Percentual de cariocas insatisfeitos com segurança cai 30 pontos, aponta pesquisa do Datafolha

Com uma queda nas estatísticas de crimes como homicídios dolosos e roubos de veículos, caiu também o número de cariocas insatisfeitos com a segurança pública no Estado do Rio, revela uma pesquisa Datafolha encomendada pelos jornais O GLOBO e “Folha de S.Paulo”. A maioria dos entrevistados — 55% — ainda considera ruim ou péssimo o desempenho do governo de Wilson Witzel na área. O índice, no entanto, é 30 pontos percentuais abaixo do registrado em março de 2018 pelo mesmo instituto. Na época, a intervenção federal para tentar conter a violência ainda não tinha completado um mês, e 85% dos moradores ouvidos reprovaram a atuação do então governador Luiz Fernando Pezão na área. Hoje, a sensação de insegurança também é menor que a verificada em outubro de 2017 (74%).

Entre os que avaliaram a segurança pública em 2017, apenas 5% a consideraram ótima ou boa. Esse índice caiu para 2% no ano passado e, agora, atinge o patamar de 15%. Já os que descreveram, este mês, o desempenho do governo como regular foram 29%.

A Zona Sul, que, historicamente, tem índices de violência menores que o restante do Rio, é a região onde mais gente se mantém insatisfeita: 65% dos entrevistados consideraram a segurança pública ruim ou péssima.

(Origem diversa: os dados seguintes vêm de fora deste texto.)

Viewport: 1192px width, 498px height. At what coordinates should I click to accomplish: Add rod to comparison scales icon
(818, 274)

No âmbito geral, a desaprovação também é maior entre as mulheres (64%) que entre os homens (45%). O mesmo acontece na comparação entre os mais jovens e os mais velhos. Na faixa etária entre 16 e 24 anos, 63% criticam a segurança pública, índice que cai para 49% dos entrevistados com 60 ou mais.

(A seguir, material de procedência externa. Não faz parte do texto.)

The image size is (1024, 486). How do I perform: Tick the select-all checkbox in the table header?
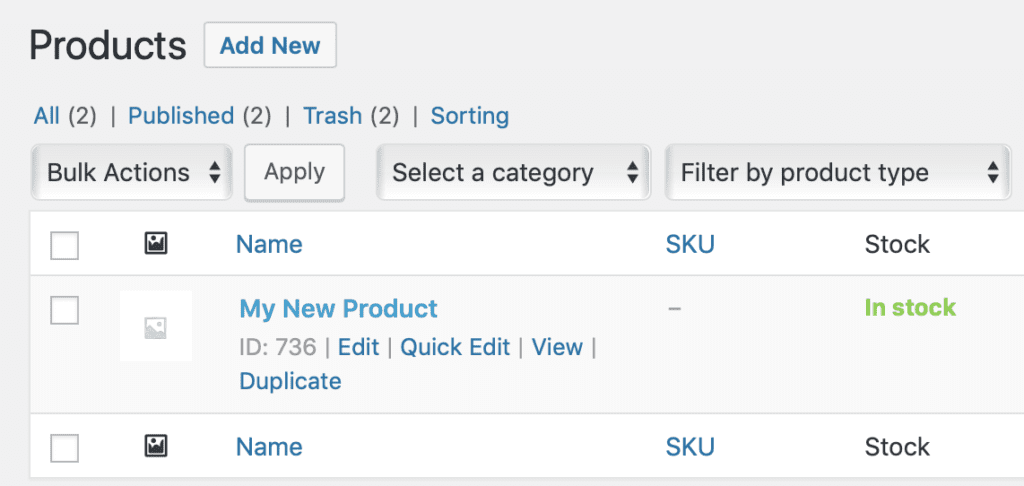65,245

Numa conjuntura geral, os dados do Instituto de Segurança Pública (ISP) do Rio mostram avanços no combate à violência. Este ano, de janeiro a outubro, houve 21% menos homicídios dolosos no estado em comparação com o mesmo período de 2018. Nos dez primeiros meses de 2019, foram 3.342 assassinatos no Rio (contra 4.226 em 2018). Apesar dos números ainda alarmantes, foi o menor número de vítimas para o acumulado do ano desde 1991.

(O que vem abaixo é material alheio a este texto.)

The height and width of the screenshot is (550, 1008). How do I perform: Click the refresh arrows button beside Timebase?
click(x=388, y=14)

Na comparação entre janeiro e outubro de 2019 com o mesmo período de 2018, alguns índices de roubos também caíram, como o de veículos (24%), o de cargas (18%) e os de rua (6%).

Troca de cidade
De acordo com o Datafolha, se pudessem, sete em cada dez cariocas (69%) se mudariam da cidade devido à violência. É um patamar parecido com o das pesquisas anteriores (73% em março de 2018 e 72% em outubro de 2017). Esse desejo de ir embora motivado pelo medo atinge a maioria dos moradores de todas as regiões do Rio. Mas, na Zona Norte, onde ficam algumas das comunidades mais conflagradas da capital, como os complexos do Chapadão e do Alemão, ele é maior: atinge 73% dos entrevistados.

Sob o fogo cruzado de facções do tráfico, a região assiste também a um avanço das milícias em bairros como Quintino e Piedade. Em áreas como Cavalcanti, por exemplo, moradores não conseguem receber entregas dos Correios devido à violência, e, em ruas residenciais de Colégio, sequer se consegue chamar um transporte por aplicativo, porque a região é considerada zona proibida.

Mas a dificuldade para ter acesso a serviços não é o único empecilho que a violência continua provocando no cotidiano da cidade. Em todo o Rio, apontou o Datafolha, 39% dos entrevistados informaram que, nas últimas semanas, tiveram que alterar sua rotina diária por causa da insegurança. Desses, 9% deixaram de sair de casa à noite — medida que foi a interferência mais comum entre os ouvidos. Outros 8% mudaram seus trajetos diários, 8% passaram a não mais sair de casa, 5% modificaram seus horários e 4% andam mais atentos e evitam levar pertences para a rua.

Foi na Zona Norte que uma maior parcela da população (44%) teve que adaptar seu dia a dia, contra 30% na Zona Sul. Num recorte por renda familiar mensal, os que recebem de cinco a dez salários mínimos foram os mais afetados (45%).

A pesquisa Datafolha foi realizada entre os dias 11 e 13 deste mês com 872 entrevistados em todas as regiões da cidade do Rio. A margem de erro no total da amostra é de três pontos percentuais, para mais ou para menos.